● **SELECTED TEXT**:
We could draw this conclusion from the first few verses of chapter 8: If the Macedonians are giving out of their overflow of joy in God, if they beg Paul for the privilege of participating in this partnership with the church in Jerusalem, if they are taking on the character of Jesus, loving with His love, sowing His blessings, all the while glorifying God, then surely they are giving cheerfully. But Paul highlights this point in 2 Corinthians 9:7:
Each one must give as he has decided in his heart, not reluctantly or under compulsion, for God loves a cheerful giver.
Then in verse 8 Paul says God will make all grace abound to them – and that must include the grace of giving (8:1) – so that they can abound in every good work. So we will have whatever we need to be conformed to image of Jesus outwardly as well as inwardly.
In verse 9, the Apostle quotes Psalm 112:9. Note that “he” refers not to God but to the blessed man:
He has distributed freely, he has given to the poor; his righteousness endures forever.
The key phrase, repeated in the psalm, is “his righteousness endures forever.” That is, using New Testament terminology: “What he does in conformity with the character of Jesus will have an eternal impact.” Who is this true of? Verse 1 of the psalm tells us: “Blessed is the man who fears the LORD, who greatly delights in His commandments.” This is the person who knows who he is before God because of the work of Christ, who finds his identity, security, and joy in God.

● **DATA EXCERPTS**:
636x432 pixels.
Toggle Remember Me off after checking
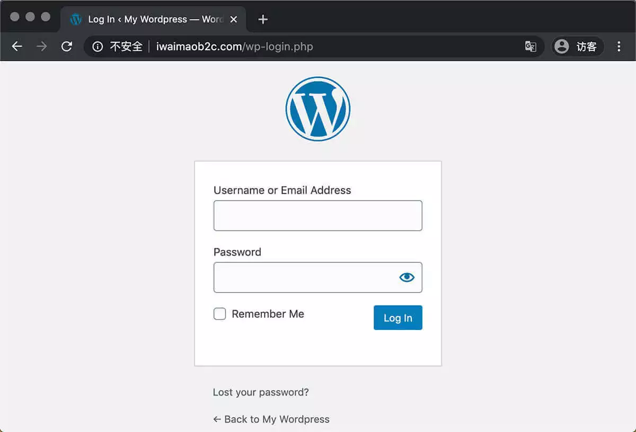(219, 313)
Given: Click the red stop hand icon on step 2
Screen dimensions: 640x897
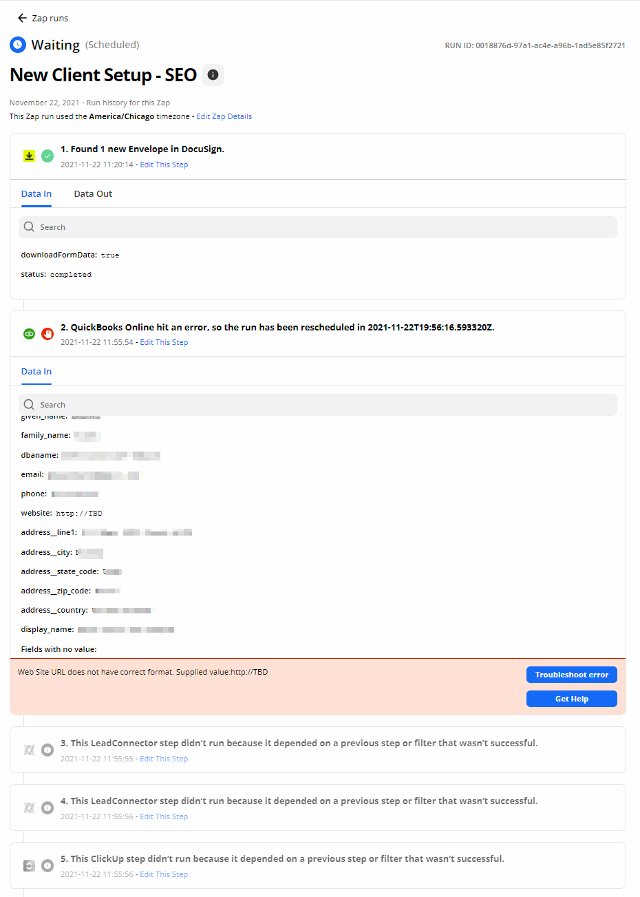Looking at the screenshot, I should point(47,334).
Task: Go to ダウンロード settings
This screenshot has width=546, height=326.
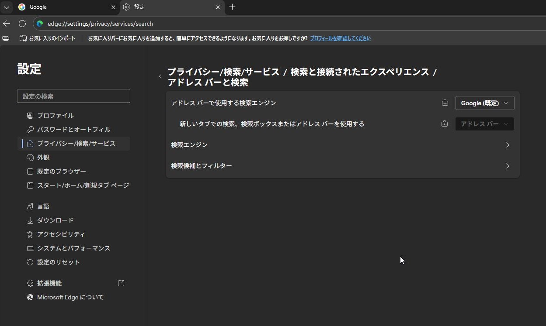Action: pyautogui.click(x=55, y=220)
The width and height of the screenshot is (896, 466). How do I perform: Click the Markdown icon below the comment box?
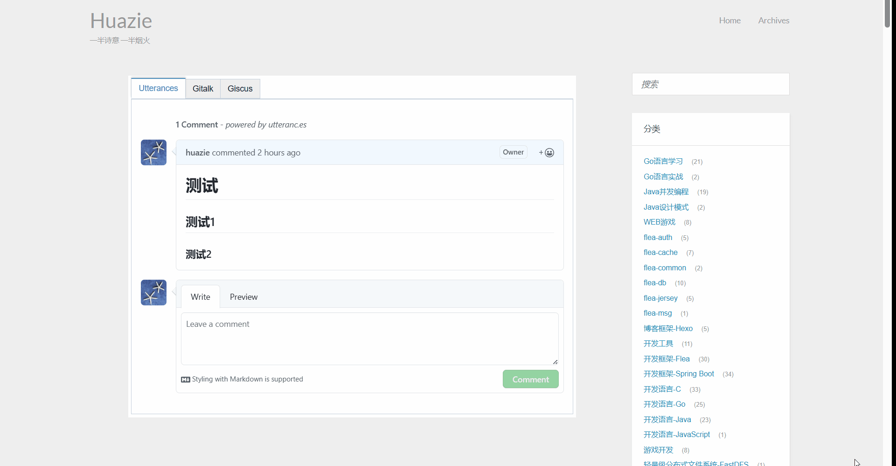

● **SET EXERCISE A**:
Translate into Spanish this sentence from the passage on cheerful giving: "In verse 9, the Apostle quotes Psalm 112:9."
● **SET EXERCISE B**:
Write out, word for word, the lines of the records from the line with "Given: Click the red stop hand icon on step 2" through the end of the records, both included, and leave the pictures out.

● **WRITTEN ANSWER A**:
En el versículo 9, el Apóstol cita el Salmo 112:9.

● **WRITTEN ANSWER B**:
Given: Click the red stop hand icon on step 2
Screen dimensions: 640x897
Looking at the screenshot, I should point(47,334).
Task: Go to ダウンロード settings
This screenshot has width=546, height=326.
Action: pyautogui.click(x=55, y=220)
The width and height of the screenshot is (896, 466). How do I perform: Click the Markdown icon below the comment box?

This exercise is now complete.